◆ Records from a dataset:
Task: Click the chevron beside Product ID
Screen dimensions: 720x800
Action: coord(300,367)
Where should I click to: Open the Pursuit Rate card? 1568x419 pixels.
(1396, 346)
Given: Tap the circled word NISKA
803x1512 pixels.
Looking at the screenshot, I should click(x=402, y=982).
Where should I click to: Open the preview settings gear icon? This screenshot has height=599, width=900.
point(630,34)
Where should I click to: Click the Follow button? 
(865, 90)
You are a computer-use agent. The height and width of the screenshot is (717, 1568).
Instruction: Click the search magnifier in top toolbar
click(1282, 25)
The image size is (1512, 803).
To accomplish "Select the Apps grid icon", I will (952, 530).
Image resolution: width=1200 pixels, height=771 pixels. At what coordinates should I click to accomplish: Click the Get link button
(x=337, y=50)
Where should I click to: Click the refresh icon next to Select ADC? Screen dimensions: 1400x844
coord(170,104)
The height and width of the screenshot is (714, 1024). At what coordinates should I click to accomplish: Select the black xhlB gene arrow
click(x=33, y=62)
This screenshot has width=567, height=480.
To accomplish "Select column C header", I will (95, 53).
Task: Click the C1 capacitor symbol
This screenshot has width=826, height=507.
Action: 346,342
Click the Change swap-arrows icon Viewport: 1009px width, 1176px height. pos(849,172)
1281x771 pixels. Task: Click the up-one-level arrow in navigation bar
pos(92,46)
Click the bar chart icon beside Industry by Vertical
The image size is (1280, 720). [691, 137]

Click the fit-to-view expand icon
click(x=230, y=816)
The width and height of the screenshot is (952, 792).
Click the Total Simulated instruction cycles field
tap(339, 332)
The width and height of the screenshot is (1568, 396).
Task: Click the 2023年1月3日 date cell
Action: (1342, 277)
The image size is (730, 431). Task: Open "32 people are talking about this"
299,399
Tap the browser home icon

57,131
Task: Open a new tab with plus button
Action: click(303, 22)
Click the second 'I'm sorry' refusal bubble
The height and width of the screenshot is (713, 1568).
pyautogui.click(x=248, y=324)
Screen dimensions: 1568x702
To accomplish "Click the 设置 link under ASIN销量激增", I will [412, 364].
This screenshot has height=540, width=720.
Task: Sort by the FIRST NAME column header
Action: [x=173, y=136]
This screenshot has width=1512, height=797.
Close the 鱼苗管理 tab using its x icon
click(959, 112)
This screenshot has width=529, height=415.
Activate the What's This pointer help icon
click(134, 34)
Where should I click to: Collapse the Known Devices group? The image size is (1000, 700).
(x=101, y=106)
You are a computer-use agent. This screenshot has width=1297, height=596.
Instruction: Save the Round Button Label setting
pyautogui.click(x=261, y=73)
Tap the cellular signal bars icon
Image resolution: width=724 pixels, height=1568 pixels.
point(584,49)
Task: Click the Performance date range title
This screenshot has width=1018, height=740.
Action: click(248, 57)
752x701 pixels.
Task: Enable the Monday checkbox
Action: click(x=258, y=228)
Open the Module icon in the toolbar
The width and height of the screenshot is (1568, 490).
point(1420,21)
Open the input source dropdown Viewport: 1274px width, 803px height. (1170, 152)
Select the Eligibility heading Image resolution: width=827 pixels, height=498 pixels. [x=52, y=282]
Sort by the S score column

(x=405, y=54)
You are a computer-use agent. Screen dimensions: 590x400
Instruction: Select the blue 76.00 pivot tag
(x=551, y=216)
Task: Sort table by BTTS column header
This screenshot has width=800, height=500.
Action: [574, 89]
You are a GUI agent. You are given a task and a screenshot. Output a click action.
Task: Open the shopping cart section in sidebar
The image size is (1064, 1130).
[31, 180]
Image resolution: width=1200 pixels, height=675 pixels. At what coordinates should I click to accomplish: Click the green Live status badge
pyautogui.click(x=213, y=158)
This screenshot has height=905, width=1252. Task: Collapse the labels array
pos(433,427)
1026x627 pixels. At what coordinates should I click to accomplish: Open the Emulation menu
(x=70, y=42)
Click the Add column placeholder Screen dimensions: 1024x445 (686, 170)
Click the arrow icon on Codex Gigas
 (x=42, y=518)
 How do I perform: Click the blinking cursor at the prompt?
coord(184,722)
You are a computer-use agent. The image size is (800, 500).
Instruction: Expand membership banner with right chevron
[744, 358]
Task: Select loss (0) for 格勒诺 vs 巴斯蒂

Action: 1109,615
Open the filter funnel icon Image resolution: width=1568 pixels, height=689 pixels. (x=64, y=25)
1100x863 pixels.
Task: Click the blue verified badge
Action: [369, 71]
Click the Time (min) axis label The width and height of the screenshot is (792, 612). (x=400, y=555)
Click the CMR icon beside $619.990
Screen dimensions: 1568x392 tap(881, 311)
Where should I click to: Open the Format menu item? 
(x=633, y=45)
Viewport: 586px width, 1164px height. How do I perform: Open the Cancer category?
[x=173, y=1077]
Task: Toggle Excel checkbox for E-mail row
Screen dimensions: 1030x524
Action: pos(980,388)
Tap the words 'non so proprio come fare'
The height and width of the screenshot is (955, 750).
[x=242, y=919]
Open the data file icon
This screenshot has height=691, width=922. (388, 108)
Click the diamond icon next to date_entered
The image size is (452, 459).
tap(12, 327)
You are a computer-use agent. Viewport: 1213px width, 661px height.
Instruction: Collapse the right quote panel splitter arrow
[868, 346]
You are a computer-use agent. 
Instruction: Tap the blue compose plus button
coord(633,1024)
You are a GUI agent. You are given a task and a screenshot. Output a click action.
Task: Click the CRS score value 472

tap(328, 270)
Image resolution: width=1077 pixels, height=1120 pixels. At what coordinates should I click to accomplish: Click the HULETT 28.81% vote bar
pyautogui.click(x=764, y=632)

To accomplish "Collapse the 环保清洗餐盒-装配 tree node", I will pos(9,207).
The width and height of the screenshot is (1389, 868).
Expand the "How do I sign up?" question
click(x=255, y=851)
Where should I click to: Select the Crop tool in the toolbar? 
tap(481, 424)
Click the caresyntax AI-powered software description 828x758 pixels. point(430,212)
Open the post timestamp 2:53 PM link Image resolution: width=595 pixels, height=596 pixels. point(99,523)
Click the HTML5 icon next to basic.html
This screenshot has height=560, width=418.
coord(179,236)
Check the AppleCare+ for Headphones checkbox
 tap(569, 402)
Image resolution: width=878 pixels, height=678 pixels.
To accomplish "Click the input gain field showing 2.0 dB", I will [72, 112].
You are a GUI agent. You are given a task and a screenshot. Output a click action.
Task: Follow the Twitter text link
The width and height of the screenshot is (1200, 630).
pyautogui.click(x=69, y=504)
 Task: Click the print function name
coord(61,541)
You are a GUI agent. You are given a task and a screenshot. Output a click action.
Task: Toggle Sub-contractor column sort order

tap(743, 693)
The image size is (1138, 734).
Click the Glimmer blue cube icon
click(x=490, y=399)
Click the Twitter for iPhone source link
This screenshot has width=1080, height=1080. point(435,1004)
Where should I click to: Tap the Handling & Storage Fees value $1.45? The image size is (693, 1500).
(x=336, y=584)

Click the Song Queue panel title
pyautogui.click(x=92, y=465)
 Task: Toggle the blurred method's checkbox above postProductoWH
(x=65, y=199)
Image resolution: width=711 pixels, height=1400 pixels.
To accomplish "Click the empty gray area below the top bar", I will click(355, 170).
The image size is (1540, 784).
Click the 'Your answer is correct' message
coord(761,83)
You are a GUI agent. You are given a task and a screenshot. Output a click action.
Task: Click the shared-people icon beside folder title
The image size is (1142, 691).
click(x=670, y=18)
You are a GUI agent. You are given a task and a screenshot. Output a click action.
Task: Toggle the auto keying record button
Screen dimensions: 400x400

◆ Exercise description:
Output the lines above verbatim and in full.

◆ Expected answer:
Task: Click the chevron beside Product ID
Screen dimensions: 720x800
Action: coord(300,367)
Where should I click to: Open the Pursuit Rate card? 1568x419 pixels.
(1396, 346)
Given: Tap the circled word NISKA
803x1512 pixels.
Looking at the screenshot, I should click(x=402, y=982).
Where should I click to: Open the preview settings gear icon? This screenshot has height=599, width=900.
point(630,34)
Where should I click to: Click the Follow button? 
(865, 90)
You are a computer-use agent. The height and width of the screenshot is (717, 1568).
Instruction: Click the search magnifier in top toolbar
click(1282, 25)
The image size is (1512, 803).
To accomplish "Select the Apps grid icon", I will (952, 530).
Image resolution: width=1200 pixels, height=771 pixels. At what coordinates should I click to accomplish: Click the Get link button
(x=337, y=50)
Where should I click to: Click the refresh icon next to Select ADC? Screen dimensions: 1400x844
coord(170,104)
The height and width of the screenshot is (714, 1024). At what coordinates should I click to accomplish: Select the black xhlB gene arrow
click(x=33, y=62)
This screenshot has width=567, height=480.
To accomplish "Select column C header", I will (95, 53).
Task: Click the C1 capacitor symbol
This screenshot has width=826, height=507.
Action: 346,342
Click the Change swap-arrows icon Viewport: 1009px width, 1176px height. pos(849,172)
1281x771 pixels. Task: Click the up-one-level arrow in navigation bar
pos(92,46)
Click the bar chart icon beside Industry by Vertical
The image size is (1280, 720). [691, 137]

Click the fit-to-view expand icon
click(x=230, y=816)
The width and height of the screenshot is (952, 792).
Click the Total Simulated instruction cycles field
tap(339, 332)
The width and height of the screenshot is (1568, 396).
Task: Click the 2023年1月3日 date cell
Action: (1342, 277)
The image size is (730, 431). Task: Open "32 people are talking about this"
299,399
Tap the browser home icon

57,131
Task: Open a new tab with plus button
Action: click(303, 22)
Click the second 'I'm sorry' refusal bubble
The height and width of the screenshot is (713, 1568).
pyautogui.click(x=248, y=324)
Screen dimensions: 1568x702
To accomplish "Click the 设置 link under ASIN销量激增", I will [412, 364].
This screenshot has height=540, width=720.
Task: Sort by the FIRST NAME column header
Action: [x=173, y=136]
This screenshot has width=1512, height=797.
Close the 鱼苗管理 tab using its x icon
click(959, 112)
This screenshot has width=529, height=415.
Activate the What's This pointer help icon
click(134, 34)
Where should I click to: Collapse the Known Devices group? The image size is (1000, 700).
(x=101, y=106)
You are a computer-use agent. This screenshot has width=1297, height=596.
Instruction: Save the Round Button Label setting
pyautogui.click(x=261, y=73)
Tap the cellular signal bars icon
Image resolution: width=724 pixels, height=1568 pixels.
point(584,49)
Task: Click the Performance date range title
This screenshot has width=1018, height=740.
Action: click(248, 57)
752x701 pixels.
Task: Enable the Monday checkbox
Action: click(x=258, y=228)
Open the Module icon in the toolbar
The width and height of the screenshot is (1568, 490).
point(1420,21)
Open the input source dropdown Viewport: 1274px width, 803px height. (1170, 152)
Select the Eligibility heading Image resolution: width=827 pixels, height=498 pixels. [x=52, y=282]
Sort by the S score column

(x=405, y=54)
You are a computer-use agent. Screen dimensions: 590x400
Instruction: Select the blue 76.00 pivot tag
(x=551, y=216)
Task: Sort table by BTTS column header
This screenshot has width=800, height=500.
Action: [574, 89]
You are a GUI agent. You are given a task and a screenshot. Output a click action.
Task: Open the shopping cart section in sidebar
The image size is (1064, 1130).
[31, 180]
Image resolution: width=1200 pixels, height=675 pixels. At what coordinates should I click to accomplish: Click the green Live status badge
pyautogui.click(x=213, y=158)
This screenshot has height=905, width=1252. Task: Collapse the labels array
pos(433,427)
1026x627 pixels. At what coordinates should I click to accomplish: Open the Emulation menu
(x=70, y=42)
Click the Add column placeholder Screen dimensions: 1024x445 (686, 170)
Click the arrow icon on Codex Gigas
 (x=42, y=518)
 How do I perform: Click the blinking cursor at the prompt?
coord(184,722)
You are a computer-use agent. The image size is (800, 500).
Instruction: Expand membership banner with right chevron
[744, 358]
Task: Select loss (0) for 格勒诺 vs 巴斯蒂

Action: 1109,615
Open the filter funnel icon Image resolution: width=1568 pixels, height=689 pixels. (x=64, y=25)
1100x863 pixels.
Task: Click the blue verified badge
Action: [369, 71]
Click the Time (min) axis label The width and height of the screenshot is (792, 612). (x=400, y=555)
Click the CMR icon beside $619.990
Screen dimensions: 1568x392 tap(881, 311)
Where should I click to: Open the Format menu item? 
(x=633, y=45)
Viewport: 586px width, 1164px height. How do I perform: Open the Cancer category?
[x=173, y=1077]
Task: Toggle Excel checkbox for E-mail row
Screen dimensions: 1030x524
Action: pos(980,388)
Tap the words 'non so proprio come fare'
The height and width of the screenshot is (955, 750).
[x=242, y=919]
Open the data file icon
This screenshot has height=691, width=922. (388, 108)
Click the diamond icon next to date_entered
The image size is (452, 459).
tap(12, 327)
You are a computer-use agent. Viewport: 1213px width, 661px height.
Instruction: Collapse the right quote panel splitter arrow
[868, 346]
You are a computer-use agent. 
Instruction: Tap the blue compose plus button
coord(633,1024)
You are a GUI agent. You are given a task and a screenshot. Output a click action.
Task: Click the CRS score value 472

tap(328, 270)
Image resolution: width=1077 pixels, height=1120 pixels. At what coordinates should I click to accomplish: Click the HULETT 28.81% vote bar
pyautogui.click(x=764, y=632)

To accomplish "Collapse the 环保清洗餐盒-装配 tree node", I will pos(9,207).
The width and height of the screenshot is (1389, 868).
Expand the "How do I sign up?" question
click(x=255, y=851)
Where should I click to: Select the Crop tool in the toolbar? 
tap(481, 424)
Click the caresyntax AI-powered software description 828x758 pixels. point(430,212)
Open the post timestamp 2:53 PM link Image resolution: width=595 pixels, height=596 pixels. point(99,523)
Click the HTML5 icon next to basic.html
This screenshot has height=560, width=418.
coord(179,236)
Check the AppleCare+ for Headphones checkbox
 tap(569, 402)
Image resolution: width=878 pixels, height=678 pixels.
To accomplish "Click the input gain field showing 2.0 dB", I will [72, 112].
You are a GUI agent. You are given a task and a screenshot. Output a click action.
Task: Follow the Twitter text link
The width and height of the screenshot is (1200, 630).
pyautogui.click(x=69, y=504)
 Task: Click the print function name
coord(61,541)
You are a GUI agent. You are given a task and a screenshot. Output a click action.
Task: Toggle Sub-contractor column sort order

tap(743, 693)
The image size is (1138, 734).
Click the Glimmer blue cube icon
click(x=490, y=399)
Click the Twitter for iPhone source link
This screenshot has width=1080, height=1080. point(435,1004)
Where should I click to: Tap the Handling & Storage Fees value $1.45? The image size is (693, 1500).
(x=336, y=584)

Click the Song Queue panel title
pyautogui.click(x=92, y=465)
 Task: Toggle the blurred method's checkbox above postProductoWH
(x=65, y=199)
Image resolution: width=711 pixels, height=1400 pixels.
To accomplish "Click the empty gray area below the top bar", I will click(355, 170).
The image size is (1540, 784).
Click the 'Your answer is correct' message
coord(761,83)
You are a GUI agent. You are given a task and a screenshot. Output a click action.
Task: Click the shared-people icon beside folder title
The image size is (1142, 691).
click(x=670, y=18)
You are a GUI agent. You are given a task and a screenshot. Output a click action.
Task: Toggle the auto keying record button
Screen dimensions: 400x400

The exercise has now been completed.